With young corners on the rise, Adam Jones' departure from Bengals seemed inevitable

Adam Jones could end up re-signing with the Bengals if he's willing to take a significant pay cut. Troy Taormina-USA TODAY Sports

CINCINNATI -- The writing has been on the wall for Cincinnati Bengals cornerback Adam Jones for some time now.

The Bengals have been fiercely loyal to Jones, whose career experienced a resurgence in Cincinnati in 2010 after off-the-field issues almost derailed it. They stood by him when he had troubles, including a January arrest last year that showed him caught on tape spitting on a jailhouse nurse and telling a cop, "I hope you die tomorrow."

But the Bengals might have finally ended their Jones era this week. At the very least, they partially closed the door on it.

Jones told Bengals.com that the team informed him they would not pick up the option on the final year of his contract, which will make him an unrestricted free agent when the new league year begins on March 14. Multiple sources confirmed the move to ESPN.

Jones also said the Bengals told him they would like to have him back to compete as a kick returner and nickel cornerback even though they will allow him to become a free agent.

Translation: The Bengals could find a place for Jones, but not at $6.9 million, which is how much he would have cost against the salary cap if they had chosen to exercise the option.

The parting of ways was inevitable, no matter how loyal the Bengals have been to Jones in the past.

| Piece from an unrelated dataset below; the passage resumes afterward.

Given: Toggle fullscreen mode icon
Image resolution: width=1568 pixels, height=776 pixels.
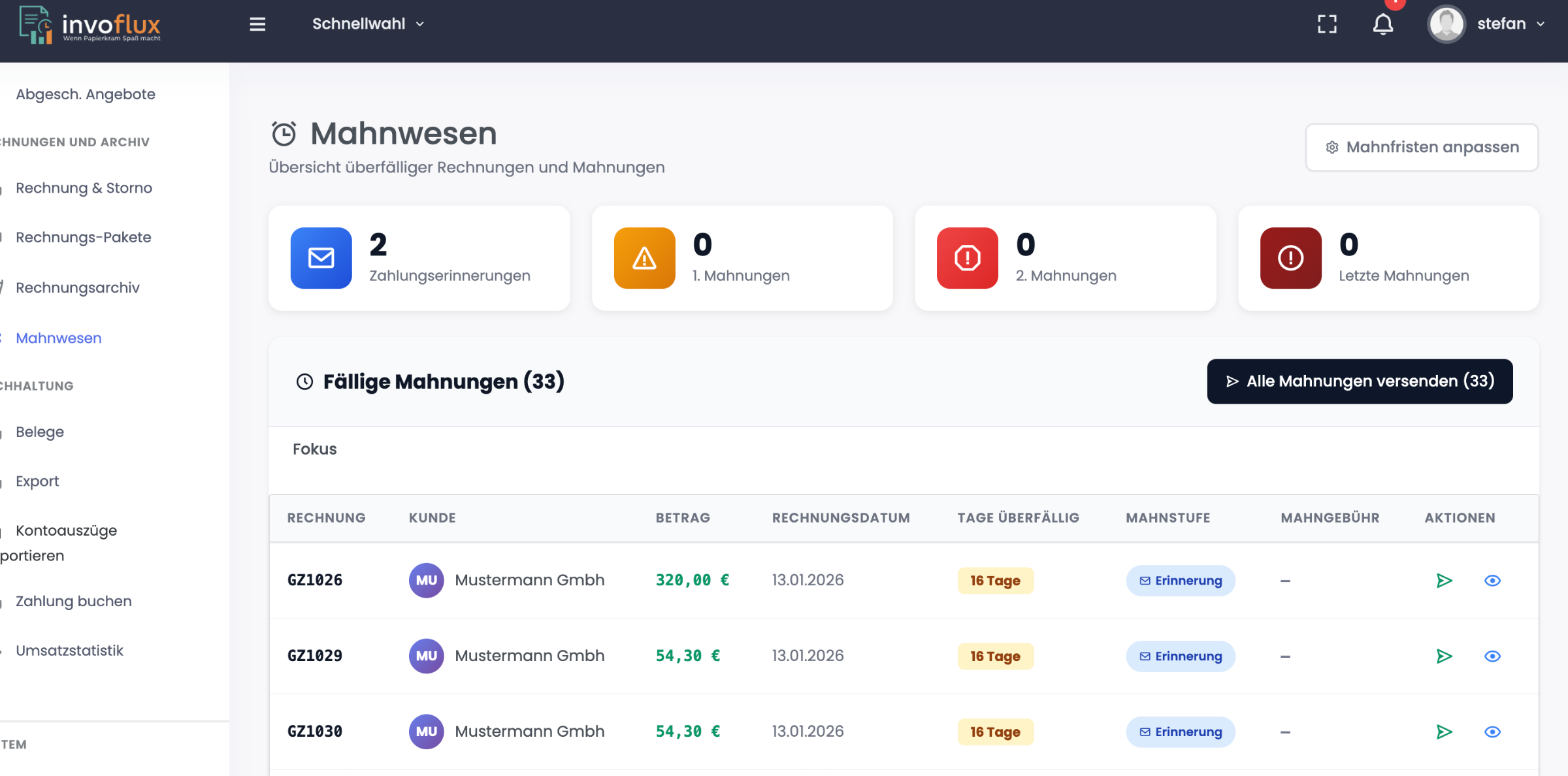Looking at the screenshot, I should [1327, 24].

Considering how well second-year player William Jackson III did in what was essentially his rookie season (he missed the 2016 season with an injury), Jones didn't really have a place anymore at that price point. Darqueze Dennard also played well enough as a nickel cornerback that Jones could have potentially been entering the 2018 season as the fourth cornerback on the roster.

Jones isn't playing at the level he once did, but he still has something in the tank as both a cornerback and a kick returner. He even had a 55-yard punt return for a touchdown this season that was ultimately called back due to a penalty on a teammate. Clearly, he's still capable of playing at minimum in a reduced role, but should it be in Cincinnati?

The Bengals needed to move on from Jones as a starter to move ahead with Jackson, their first-round pick in 2016. Being relegated to a backup behind a younger player could make a return difficult; however, it was clearly already in the making last season. As Jones struggled with injuries and eventually went on injured reserve, Jackson stepped up as the permanent outside cornerback next to Dre Kirkpatrick.

Still, a return shouldn't be ruled out. Jones undoubtedly would like to be a starter instead of a role player, but it might be hard for him to find a significant market due to his age and previous off-the-field issues. If other teams don't bite, it's possible the Bengals bring him back at a significant pay cut.